Tuesday, 22 December 2020

Lunchtime Coder #4-4 - Arcade Space Invaders Emulator - The 8080 Processor Part 2

I'm not going to write a full tutorial on how to write an 8080 processor emulator, as enough of these exist already but if you do want to write a Space Invaders emulator, you will need to know what all of these terms mean:


Program Counter (PC) - Memory pointer. Points to the memory location that code is executing from. Can be a variable that starts at 0.
Read the instruction at zero. Carry out the instruction. Increment PC. Repeat.

Opcode - Instruction for the processor.
Read value at memory_array(PC). Decode the value into an Opcode. Write the equivalent instruction in your programming language. Increment PC. Repeat

Operand - Byte or bytes of data that go with the Opcode. Some opcodes are a single byte instruction. Some come with a byte of data and others come with two bytes of data.
Read value at memory_array(PC). Decode the value into an Opcode. If required Read value at memory_array(PC+1) and/or memory_array(PC+2). Write the equivalent instruction in your programming language. Increment PC (By 1, 2 or 3 depending on number of operands). Repeat

OpBytes - The length of the Opcode including the operand/operands in bytes.
Read value at memory_array(PC). Decode the value into an Opcode. If required Read value at memory_array(PC+1) and/or memory_array(PC+2). Write the equivalent instruction in your programming language. Increment PC Opbytes. Repeat

Registers (A, B, C, D, E, H, L) - Registers are the processors workspace.
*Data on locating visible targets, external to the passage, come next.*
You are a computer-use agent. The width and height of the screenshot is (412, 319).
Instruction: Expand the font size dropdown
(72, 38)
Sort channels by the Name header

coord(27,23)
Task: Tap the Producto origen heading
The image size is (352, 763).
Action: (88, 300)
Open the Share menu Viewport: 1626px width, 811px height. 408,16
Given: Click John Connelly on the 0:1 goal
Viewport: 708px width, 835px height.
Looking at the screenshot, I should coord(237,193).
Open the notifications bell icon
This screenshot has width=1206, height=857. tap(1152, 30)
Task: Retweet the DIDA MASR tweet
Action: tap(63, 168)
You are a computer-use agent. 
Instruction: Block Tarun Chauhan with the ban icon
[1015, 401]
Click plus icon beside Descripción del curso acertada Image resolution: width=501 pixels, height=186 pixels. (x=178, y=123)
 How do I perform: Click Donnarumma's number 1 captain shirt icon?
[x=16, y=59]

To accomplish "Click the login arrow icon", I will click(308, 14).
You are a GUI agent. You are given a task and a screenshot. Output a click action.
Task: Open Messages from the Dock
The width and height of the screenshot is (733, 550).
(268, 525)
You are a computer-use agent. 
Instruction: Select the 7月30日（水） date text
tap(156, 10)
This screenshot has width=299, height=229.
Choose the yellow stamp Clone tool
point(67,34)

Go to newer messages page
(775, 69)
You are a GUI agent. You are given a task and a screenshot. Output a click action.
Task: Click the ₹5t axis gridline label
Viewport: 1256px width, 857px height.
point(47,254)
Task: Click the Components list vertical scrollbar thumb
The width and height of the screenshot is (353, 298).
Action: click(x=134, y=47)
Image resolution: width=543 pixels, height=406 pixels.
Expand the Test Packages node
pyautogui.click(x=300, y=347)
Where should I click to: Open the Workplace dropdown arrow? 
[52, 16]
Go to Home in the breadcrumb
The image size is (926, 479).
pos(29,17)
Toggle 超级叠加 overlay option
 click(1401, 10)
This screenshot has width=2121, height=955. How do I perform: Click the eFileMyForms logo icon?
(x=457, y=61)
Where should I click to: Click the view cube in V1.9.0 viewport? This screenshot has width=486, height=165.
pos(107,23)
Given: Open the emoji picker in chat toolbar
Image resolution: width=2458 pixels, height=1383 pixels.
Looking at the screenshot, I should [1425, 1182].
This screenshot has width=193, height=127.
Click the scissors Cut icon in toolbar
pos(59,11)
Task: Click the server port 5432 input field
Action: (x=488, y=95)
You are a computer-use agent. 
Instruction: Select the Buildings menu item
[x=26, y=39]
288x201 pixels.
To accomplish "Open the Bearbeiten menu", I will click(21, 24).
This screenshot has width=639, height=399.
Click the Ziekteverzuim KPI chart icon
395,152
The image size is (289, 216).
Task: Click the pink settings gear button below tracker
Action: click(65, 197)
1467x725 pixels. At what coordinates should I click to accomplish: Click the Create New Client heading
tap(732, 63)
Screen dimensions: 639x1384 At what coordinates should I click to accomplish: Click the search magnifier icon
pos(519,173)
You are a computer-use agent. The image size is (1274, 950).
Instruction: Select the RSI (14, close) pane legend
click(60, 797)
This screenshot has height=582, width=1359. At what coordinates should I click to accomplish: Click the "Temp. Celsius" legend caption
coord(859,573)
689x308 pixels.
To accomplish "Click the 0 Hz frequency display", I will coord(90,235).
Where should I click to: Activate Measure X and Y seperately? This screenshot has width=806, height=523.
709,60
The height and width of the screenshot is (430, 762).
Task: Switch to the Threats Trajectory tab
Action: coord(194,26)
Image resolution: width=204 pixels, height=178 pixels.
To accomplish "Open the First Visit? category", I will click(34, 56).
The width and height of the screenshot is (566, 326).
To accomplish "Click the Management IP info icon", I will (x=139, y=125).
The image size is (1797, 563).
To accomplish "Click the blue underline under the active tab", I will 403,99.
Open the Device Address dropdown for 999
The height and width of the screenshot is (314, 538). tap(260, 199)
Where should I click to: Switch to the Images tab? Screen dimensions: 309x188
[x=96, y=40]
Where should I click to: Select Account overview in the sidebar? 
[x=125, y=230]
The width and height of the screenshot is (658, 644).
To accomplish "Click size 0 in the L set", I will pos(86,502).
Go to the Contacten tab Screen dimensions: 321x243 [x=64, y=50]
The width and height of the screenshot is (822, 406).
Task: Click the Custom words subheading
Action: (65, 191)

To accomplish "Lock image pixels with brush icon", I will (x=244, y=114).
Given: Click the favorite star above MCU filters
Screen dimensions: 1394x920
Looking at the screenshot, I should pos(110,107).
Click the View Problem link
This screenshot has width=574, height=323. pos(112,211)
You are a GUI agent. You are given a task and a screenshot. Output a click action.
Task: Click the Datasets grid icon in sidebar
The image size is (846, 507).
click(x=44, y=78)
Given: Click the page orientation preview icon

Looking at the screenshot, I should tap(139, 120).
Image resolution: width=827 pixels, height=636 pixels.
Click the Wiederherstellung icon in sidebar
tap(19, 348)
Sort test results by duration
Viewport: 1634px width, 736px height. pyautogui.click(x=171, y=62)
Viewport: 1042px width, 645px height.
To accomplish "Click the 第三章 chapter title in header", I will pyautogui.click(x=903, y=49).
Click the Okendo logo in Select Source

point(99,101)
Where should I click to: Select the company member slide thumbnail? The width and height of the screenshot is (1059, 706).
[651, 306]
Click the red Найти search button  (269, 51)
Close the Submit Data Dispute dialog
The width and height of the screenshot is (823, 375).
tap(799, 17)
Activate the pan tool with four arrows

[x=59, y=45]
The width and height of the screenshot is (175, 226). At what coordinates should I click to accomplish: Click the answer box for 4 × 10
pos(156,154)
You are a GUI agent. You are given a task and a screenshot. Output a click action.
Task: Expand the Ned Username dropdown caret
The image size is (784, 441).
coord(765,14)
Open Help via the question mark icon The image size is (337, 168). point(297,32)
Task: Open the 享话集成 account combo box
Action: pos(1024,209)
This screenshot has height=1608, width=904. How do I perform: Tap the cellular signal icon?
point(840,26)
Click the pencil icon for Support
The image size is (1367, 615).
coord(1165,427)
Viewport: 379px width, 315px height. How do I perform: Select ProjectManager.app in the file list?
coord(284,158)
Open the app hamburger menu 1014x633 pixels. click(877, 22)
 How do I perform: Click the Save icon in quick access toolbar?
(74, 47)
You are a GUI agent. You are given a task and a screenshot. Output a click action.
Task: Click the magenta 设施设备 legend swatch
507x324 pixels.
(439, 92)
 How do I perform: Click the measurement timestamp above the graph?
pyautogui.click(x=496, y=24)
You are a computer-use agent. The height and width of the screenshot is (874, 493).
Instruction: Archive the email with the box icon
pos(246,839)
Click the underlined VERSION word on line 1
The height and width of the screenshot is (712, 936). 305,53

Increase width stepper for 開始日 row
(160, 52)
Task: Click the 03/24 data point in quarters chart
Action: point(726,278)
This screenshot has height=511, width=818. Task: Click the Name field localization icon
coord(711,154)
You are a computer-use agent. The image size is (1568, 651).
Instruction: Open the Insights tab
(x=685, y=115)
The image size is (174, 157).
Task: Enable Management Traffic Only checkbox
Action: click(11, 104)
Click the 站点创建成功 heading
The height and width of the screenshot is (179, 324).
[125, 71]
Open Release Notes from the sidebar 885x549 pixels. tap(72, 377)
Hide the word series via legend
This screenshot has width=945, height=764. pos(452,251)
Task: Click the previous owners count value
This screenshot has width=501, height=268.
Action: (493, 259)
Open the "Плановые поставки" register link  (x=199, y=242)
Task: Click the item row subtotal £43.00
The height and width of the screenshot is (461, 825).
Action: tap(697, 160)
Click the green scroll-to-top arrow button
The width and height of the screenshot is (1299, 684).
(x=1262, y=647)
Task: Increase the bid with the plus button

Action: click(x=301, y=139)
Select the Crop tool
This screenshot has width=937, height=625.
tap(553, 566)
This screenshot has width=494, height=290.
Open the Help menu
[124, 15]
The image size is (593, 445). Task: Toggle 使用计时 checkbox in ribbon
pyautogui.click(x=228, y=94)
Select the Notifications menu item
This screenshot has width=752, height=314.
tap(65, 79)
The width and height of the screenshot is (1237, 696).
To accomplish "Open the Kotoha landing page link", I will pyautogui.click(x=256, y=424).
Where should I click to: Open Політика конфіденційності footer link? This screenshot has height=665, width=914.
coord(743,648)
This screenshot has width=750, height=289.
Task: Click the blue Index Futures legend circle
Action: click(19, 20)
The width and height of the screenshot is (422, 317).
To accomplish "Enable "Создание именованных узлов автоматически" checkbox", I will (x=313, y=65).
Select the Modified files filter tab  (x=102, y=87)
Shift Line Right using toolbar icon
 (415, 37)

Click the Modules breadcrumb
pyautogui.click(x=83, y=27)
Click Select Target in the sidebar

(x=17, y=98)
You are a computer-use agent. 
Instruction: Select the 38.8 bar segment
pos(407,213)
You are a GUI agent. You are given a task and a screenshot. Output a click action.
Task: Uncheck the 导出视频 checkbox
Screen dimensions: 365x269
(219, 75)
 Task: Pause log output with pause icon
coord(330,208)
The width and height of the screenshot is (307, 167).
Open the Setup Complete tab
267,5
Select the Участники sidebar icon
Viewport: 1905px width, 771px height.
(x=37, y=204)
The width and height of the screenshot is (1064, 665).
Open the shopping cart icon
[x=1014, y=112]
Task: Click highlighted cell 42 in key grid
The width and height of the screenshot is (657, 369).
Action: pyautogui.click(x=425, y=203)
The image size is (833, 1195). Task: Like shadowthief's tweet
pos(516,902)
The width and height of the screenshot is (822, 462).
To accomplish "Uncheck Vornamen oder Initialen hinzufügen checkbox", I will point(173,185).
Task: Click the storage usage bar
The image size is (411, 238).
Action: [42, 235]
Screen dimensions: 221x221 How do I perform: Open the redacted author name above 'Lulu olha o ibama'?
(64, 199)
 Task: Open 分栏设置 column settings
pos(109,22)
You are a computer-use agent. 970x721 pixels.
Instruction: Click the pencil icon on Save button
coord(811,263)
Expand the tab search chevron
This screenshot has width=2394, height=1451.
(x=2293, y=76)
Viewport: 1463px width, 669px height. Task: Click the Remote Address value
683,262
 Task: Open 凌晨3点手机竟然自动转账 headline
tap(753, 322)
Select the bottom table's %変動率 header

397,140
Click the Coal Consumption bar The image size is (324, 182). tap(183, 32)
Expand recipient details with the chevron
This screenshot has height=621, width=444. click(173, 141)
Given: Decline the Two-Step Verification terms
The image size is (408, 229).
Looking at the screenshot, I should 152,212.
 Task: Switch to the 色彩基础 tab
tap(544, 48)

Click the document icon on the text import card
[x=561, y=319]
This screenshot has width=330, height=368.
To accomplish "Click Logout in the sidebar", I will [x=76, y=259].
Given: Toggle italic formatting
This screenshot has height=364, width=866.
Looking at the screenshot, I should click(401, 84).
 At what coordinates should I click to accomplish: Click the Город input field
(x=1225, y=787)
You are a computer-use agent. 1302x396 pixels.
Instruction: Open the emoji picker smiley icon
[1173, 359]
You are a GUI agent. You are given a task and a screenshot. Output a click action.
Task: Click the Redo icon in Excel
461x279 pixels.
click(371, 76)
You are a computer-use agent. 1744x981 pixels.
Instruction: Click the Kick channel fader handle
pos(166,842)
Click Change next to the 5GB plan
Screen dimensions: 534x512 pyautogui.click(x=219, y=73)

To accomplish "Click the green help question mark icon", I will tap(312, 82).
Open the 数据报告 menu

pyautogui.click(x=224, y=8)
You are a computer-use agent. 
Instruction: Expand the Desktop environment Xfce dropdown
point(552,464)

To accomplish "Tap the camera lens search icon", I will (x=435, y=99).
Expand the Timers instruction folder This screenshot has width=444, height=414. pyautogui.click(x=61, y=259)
The 8080 processor has 7 registers. Some can be used in pairs for 16 bit address values. Register A or the accu,ulator is a special register that has additional functionality over the others. These can all be variables in an emulator.

Register Pairs (BC, DE, HL, AF) - As stated above, some of the registers work in pairs for when 16 bit memory values are required.

Conditional Flags - When certain opcodes are executed, its important to know whether the result is 0 ot not, Odd or even, Plus or minus, greater than 255 or less than 0. In these cases, certain checks are done on the result and "Condition" flags are set or unset. Its important to know that if an Opcode requires conditional flags to be set, then they must be set at 1 if condition is met, or 0 if condition is not met, not just set to 1 if condition is met.
There is another conditional flag called Auxilliary Carry. This flag is used in converting hexidecimal values into binary values and is associated with Opcode DAA. Space Invaders doesn't use the Auxilliary Carry flag, but it does use DAA to convert the number of credits into a decimal number.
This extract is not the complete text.